BRONTEKST:
● ● ● ● ●
In deze zaak heeft het gerechtshof Arnhem-Leeuwarden op 18 mei 2022 uitspraak gedaan in hoger beroep tegen een vonnis van de rechtbank Noord-Nederland. De verdachte, die in eerste aanleg was veroordeeld voor het bezit van kinderpornografisch materiaal, heeft hoger beroep ingesteld tegen het vonnis van 29 april 2021. Het gerechtshof heeft het onderzoek op de terechtzitting van 4 mei 2022 voortgezet en kennisgenomen van de vordering van de advocaat-generaal, die het vonnis van de rechtbank wilde bevestigen. De verdachte en zijn raadsvrouw, mr. M.H. Wormmeester, hebben hun standpunten naar voren gebracht.
Het gerechtshof heeft geoordeeld dat de rechtbank op juiste gronden heeft beslist, maar heeft een onderdeel van de strafmotivering vernietigd. De rechtbank had vastgesteld dat de verdachte 5620 (film)afbeeldingen met dierenporno in zijn bezit had, maar het hof heeft geconcludeerd dat 3465 van deze afbeeldingen niet eenvoudig toegankelijk waren zonder speciale software. Dit aspect is in de strafmaat niet meegewogen, wat geen gevolgen heeft voor de strafoplegging.
● ● ● ● ●
Opgeslagen gegevensitems
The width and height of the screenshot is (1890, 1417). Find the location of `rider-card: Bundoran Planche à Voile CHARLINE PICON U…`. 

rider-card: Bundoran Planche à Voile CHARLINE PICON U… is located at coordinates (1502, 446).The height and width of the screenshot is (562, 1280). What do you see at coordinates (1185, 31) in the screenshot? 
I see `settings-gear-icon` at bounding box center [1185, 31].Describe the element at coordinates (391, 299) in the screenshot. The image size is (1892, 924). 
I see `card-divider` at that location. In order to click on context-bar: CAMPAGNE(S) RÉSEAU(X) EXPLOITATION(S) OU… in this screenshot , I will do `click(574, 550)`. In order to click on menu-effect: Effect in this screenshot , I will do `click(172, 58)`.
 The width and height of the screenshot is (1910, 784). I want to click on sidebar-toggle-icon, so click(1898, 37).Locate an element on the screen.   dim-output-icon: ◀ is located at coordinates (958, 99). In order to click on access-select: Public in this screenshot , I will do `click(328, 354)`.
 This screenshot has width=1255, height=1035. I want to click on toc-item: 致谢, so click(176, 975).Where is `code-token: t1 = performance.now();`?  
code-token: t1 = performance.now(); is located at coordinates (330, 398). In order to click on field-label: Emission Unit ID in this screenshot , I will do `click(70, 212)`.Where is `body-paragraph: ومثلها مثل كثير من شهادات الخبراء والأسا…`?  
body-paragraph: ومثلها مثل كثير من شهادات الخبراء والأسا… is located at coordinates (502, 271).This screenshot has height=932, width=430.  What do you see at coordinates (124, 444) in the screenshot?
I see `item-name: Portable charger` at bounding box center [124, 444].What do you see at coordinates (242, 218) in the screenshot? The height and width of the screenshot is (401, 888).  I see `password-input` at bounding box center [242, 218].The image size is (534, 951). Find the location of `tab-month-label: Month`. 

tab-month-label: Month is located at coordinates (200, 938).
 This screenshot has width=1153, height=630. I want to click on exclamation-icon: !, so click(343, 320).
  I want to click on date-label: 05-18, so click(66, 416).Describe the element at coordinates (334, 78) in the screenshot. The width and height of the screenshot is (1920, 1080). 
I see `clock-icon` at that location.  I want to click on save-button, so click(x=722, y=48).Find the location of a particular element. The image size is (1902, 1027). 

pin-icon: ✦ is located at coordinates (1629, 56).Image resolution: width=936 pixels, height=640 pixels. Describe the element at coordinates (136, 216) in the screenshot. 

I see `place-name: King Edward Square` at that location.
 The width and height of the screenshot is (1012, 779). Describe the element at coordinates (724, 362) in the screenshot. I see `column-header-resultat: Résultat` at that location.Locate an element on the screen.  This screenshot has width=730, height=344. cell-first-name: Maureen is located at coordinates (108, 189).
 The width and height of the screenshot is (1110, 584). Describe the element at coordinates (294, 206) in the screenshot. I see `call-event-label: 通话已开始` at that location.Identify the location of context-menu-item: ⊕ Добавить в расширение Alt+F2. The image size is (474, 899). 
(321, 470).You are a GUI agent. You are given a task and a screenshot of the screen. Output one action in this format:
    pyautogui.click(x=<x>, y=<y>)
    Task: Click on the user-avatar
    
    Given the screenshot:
● ● ● ● ●
OPDRACHT: Schrijf alstublieft het stuk van de brontekst tussen "Het gerechtshof heeft geoordeeld" en "voor de strafoplegging.", beide inbegrepen, letterlijk over.

RESULTAAT:
Het gerechtshof heeft geoordeeld dat de rechtbank op juiste gronden heeft beslist, maar heeft een onderdeel van de strafmotivering vernietigd. De rechtbank had vastgesteld dat de verdachte 5620 (film)afbeeldingen met dierenporno in zijn bezit had, maar het hof heeft geconcludeerd dat 3465 van deze afbeeldingen niet eenvoudig toegankelijk waren zonder speciale software. Dit aspect is in de strafmaat niet meegewogen, wat geen gevolgen heeft voor de strafoplegging.